# Marked share?



## MetalMarianne

Translating from English to Spanish.
It´s a Norwegian who wrote the text, he doesn´t write that good and then I stumble upon this:

The marked share of Company X is for the same period shows a relatively small reduction from 29 % in 2004 to 26 % in 2006. Company Y has been the main looser going from above 51 % in 2004 to 30 % marked share in 2006.


I would erase that first "is" - but then... marked share?

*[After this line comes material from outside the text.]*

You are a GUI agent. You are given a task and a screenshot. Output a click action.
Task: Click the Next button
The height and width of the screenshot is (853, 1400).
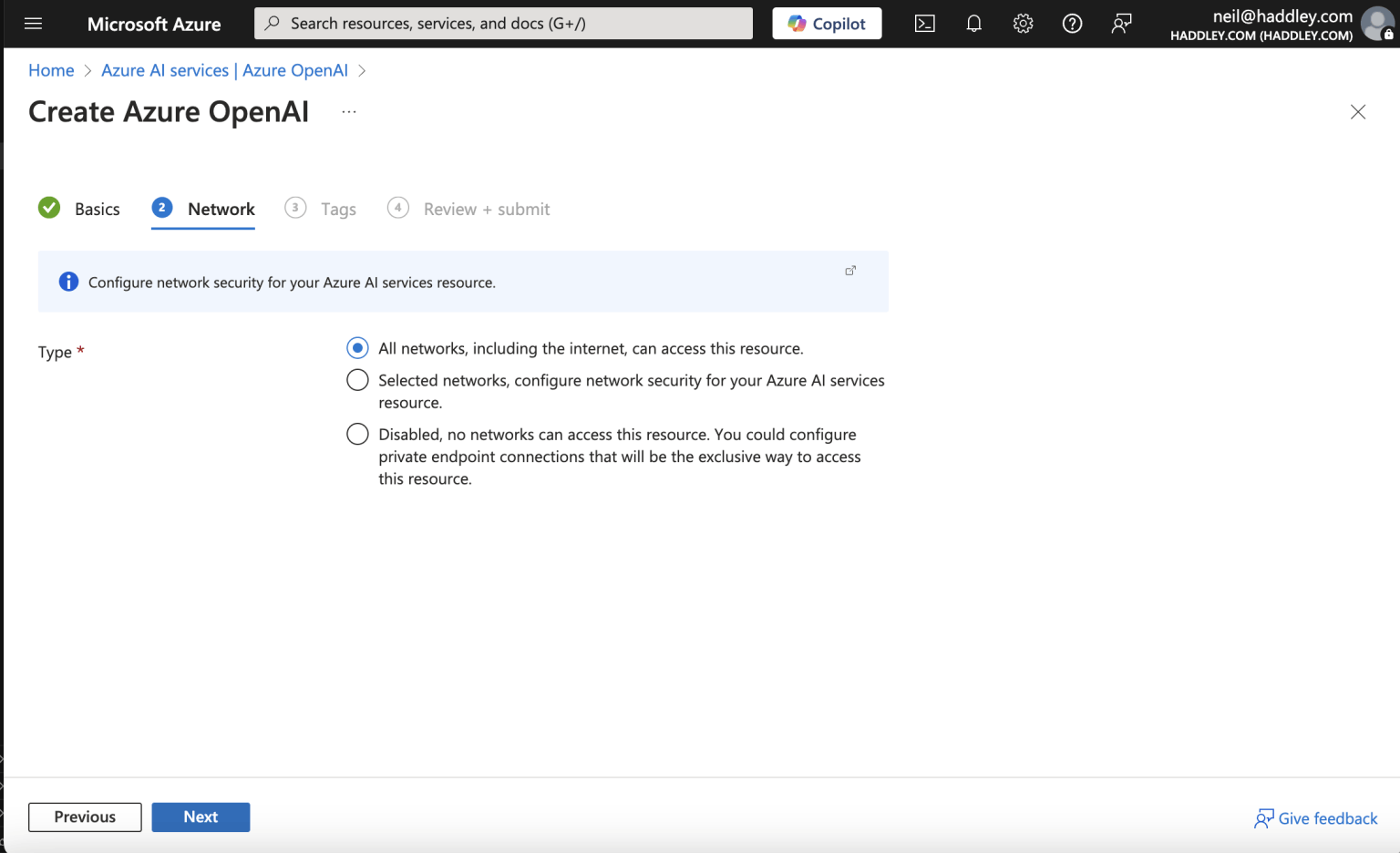201,817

Already googled for it and found it just once, again, in a document written by a Norwegian. If any Norwegian here... is it some direct translation?

Please some help with it!

Thanks!


----------



## germinal

MetalMarianne said:


> Translating from English to Spanish.
> It´s a Norwegian who wrote the text, he doesn´t write that good and then I stumble upon this:
> 
> The marked share of Company X is for the same period shows a relatively small reduction from 29 % in 2004 to 26 % in 2006. Company Y has been the main looser going from above 51 % in 2004 to 30 % marked share in 2006.
> 
> 
> I would erase that first "is" - but then... marked share?
> 
> Already googled for it and found it just once, again, in a document written by a Norwegian. If any Norwegian here... is it some direct translation?
> 
> Please some help with it!
> 
> Thanks!


 
Perhaps this should be market share, i.e. the share of the total market achieved by a company.  

.


----------



## abeltio

Got to be markeT


----------



## Iararo

Market share: participación de mercado


----------



## nsv

- because 'marked' is the norweigan word for the english 'market'


----------



## megane_wang

... then market share: *cuota de mercado *


----------



## Iararo

In Argentina we say "participación de mercado", not cuota


----------



## megane_wang

Ok, then, Iararo.

Let's let others know that _in Spain_ we say *Cuota de mercado *and let the readers decide what is appropriate for their target audience.

Saludos


----------



## MetalMarianne

nsv said:


> - because 'marked' is the norweigan word for the english 'market'




Thanks nsv for confirming what I suspected.


----------



## MetalMarianne

In Chile we would also say "participación de mercado", being "cuota de mercado" also understandable but little weird to the average reader.

Thanks to you all!


----------